Pointer Hurdles

At Joel On Software there’s a great article about how to interview for programming jobs, which includes getting the candidate to write some code, on paper, in the interview.

For programming questions, I ask candidates to write a small function in C. Here are some typical problems I would ask:

  1. Reverse a string in place
  2. Reverse a linked list
  3. Count all the bits that are on in a byte
  4. Binary search
  5. Find the longest run in a string
  6. atoi
  7. itoa (great, because they have to use a stack or strrev)

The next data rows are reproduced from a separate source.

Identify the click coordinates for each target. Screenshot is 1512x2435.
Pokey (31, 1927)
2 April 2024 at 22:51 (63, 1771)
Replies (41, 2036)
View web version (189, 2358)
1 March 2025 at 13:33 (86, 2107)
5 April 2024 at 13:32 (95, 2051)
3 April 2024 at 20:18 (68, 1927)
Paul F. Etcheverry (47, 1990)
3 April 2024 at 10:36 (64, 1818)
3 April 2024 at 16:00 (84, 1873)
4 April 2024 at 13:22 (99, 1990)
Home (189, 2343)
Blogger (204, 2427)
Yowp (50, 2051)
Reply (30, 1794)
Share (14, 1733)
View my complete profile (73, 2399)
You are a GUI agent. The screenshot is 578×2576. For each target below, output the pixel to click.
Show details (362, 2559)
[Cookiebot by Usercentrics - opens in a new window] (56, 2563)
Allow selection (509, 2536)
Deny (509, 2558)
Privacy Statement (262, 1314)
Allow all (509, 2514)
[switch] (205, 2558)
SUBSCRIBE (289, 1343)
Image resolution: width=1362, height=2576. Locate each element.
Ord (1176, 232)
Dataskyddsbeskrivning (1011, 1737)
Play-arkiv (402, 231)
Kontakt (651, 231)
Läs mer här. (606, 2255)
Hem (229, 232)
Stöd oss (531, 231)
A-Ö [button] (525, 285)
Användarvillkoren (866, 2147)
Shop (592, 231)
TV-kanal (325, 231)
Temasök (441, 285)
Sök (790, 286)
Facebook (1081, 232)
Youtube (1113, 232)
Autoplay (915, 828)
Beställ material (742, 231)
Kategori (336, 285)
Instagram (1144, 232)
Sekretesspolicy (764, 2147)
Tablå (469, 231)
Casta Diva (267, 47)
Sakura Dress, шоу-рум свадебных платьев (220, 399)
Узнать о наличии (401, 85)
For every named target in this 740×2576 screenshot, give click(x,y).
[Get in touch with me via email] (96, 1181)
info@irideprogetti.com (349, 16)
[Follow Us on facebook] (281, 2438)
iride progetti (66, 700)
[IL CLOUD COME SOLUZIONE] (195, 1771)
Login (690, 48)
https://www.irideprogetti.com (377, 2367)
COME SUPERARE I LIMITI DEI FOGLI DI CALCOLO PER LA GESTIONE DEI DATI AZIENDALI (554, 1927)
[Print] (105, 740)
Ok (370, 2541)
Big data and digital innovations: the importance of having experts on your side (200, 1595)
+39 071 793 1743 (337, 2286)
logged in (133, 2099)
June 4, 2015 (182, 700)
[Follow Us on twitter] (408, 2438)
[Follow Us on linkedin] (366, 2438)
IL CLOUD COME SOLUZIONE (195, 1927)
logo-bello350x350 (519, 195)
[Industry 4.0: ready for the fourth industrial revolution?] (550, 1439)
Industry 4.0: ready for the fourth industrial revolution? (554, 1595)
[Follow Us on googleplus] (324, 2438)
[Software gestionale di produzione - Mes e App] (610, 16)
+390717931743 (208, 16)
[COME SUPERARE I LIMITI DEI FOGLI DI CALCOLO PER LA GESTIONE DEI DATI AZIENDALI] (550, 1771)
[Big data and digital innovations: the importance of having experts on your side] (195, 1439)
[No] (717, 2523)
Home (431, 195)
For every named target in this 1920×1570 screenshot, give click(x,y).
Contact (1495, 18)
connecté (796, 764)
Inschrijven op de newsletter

And here are some of the things he suggests looking out for:

  • Is their function fast? Look at how many times they call strlen. I’ve seen O(n^2) algorithms for strrev when it should be O(n), because they are calling strlen again and again in a loop.
  • Do they use pointer arithmetic? This is a good sign. Many “C programmers” just don’t know how to make pointer arithmetic work. Now, ordinarily, I wouldn’t reject a candidate just because he lacked a particular skill. However, I’ve discovered that understanding pointers in C is not a skill, it’s an aptitude. In Freshman year CompSci, there are always about 200 kids at the beginning of the semester, all of whom wrote complex adventure games in BASIC for their Atari 800s when they were 4 years old. They are having a good ol’; time learning Pascal in college, until one day their professor introduces pointers, and suddenly, they don’t get it. They just don’t understand anything any more. 90% of the class goes off and becomes PoliSci majors, then they tell their friends that there weren’t enough good looking members of the appropriate sex in their CompSci classes, that’s why they switched. For some reason most people seem to be born without the part of the brain that understands pointers. This is an aptitude thing, not a skill thing – it requires a complex form of doubly-indirected thinking that some people just can’t do.

I totally agree with this: pointers and pointer arithmetic represent a specific level of skill that allow you to say confidently either “this person has no hope as a programmer” or “this person gets it“.

However, I think you can extend this idea further. I’ve found that there’s a second hurdle, beyond which lie the really good programmers. That hurdle is function pointers.

There’s something about function pointers that many otherwise-good programmers just don’t get. Ask them to define and initialise an array of function pointers to factory methods, and index into the array to instantiate an instance of the appropriate type, and they’ll be totally lost. They just won’t get it. They’ll write reams of bug-free procedural code when a simple function pointer would have saved them hours, and made their code vastly more maintainable and extensible.